■ **WHAT NEEDS TO BE DONE**: Leaving out every line that comes before the one containing "Click the Timeslot Size Seconds field", output the rest of the records exactly, the final line included.

▽

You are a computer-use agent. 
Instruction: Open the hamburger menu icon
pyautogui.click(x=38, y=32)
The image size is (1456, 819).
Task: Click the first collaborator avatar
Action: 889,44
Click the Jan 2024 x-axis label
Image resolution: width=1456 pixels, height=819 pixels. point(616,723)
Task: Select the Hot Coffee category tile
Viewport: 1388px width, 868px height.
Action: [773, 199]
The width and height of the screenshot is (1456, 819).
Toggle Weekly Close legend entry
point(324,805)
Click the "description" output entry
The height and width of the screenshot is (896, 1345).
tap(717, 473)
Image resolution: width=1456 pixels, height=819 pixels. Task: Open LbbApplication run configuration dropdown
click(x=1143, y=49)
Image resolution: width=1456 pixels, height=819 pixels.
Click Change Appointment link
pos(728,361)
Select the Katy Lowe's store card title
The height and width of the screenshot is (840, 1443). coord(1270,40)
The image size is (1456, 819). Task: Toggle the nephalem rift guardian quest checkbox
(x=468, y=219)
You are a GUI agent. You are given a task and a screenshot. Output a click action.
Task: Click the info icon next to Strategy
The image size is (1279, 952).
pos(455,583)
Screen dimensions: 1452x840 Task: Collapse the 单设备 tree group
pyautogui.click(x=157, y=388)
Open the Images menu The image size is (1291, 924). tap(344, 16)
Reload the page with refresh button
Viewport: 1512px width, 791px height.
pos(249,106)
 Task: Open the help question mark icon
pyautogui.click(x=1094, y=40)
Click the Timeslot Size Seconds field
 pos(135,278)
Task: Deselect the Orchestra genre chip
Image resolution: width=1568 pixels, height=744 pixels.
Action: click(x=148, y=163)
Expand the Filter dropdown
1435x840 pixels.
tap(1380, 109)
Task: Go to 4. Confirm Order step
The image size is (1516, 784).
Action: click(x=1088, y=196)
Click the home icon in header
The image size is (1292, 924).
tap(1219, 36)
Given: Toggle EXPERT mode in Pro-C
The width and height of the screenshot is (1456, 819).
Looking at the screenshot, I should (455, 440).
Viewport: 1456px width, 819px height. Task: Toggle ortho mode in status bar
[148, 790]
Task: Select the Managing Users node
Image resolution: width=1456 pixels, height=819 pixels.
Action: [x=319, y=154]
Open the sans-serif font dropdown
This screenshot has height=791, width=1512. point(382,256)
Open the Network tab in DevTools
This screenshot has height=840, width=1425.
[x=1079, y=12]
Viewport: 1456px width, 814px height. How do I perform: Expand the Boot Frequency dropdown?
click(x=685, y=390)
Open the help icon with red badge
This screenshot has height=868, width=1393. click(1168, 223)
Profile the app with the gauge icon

△

■ **OUTPUT FOR THIS TASK**:
Click the Timeslot Size Seconds field
 pos(135,278)
Task: Deselect the Orchestra genre chip
Image resolution: width=1568 pixels, height=744 pixels.
Action: click(x=148, y=163)
Expand the Filter dropdown
1435x840 pixels.
tap(1380, 109)
Task: Go to 4. Confirm Order step
The image size is (1516, 784).
Action: click(x=1088, y=196)
Click the home icon in header
The image size is (1292, 924).
tap(1219, 36)
Given: Toggle EXPERT mode in Pro-C
The width and height of the screenshot is (1456, 819).
Looking at the screenshot, I should (455, 440).
Viewport: 1456px width, 819px height. Task: Toggle ortho mode in status bar
[148, 790]
Task: Select the Managing Users node
Image resolution: width=1456 pixels, height=819 pixels.
Action: [x=319, y=154]
Open the sans-serif font dropdown
This screenshot has height=791, width=1512. point(382,256)
Open the Network tab in DevTools
This screenshot has height=840, width=1425.
[x=1079, y=12]
Viewport: 1456px width, 814px height. How do I perform: Expand the Boot Frequency dropdown?
click(x=685, y=390)
Open the help icon with red badge
This screenshot has height=868, width=1393. click(1168, 223)
Profile the app with the gauge icon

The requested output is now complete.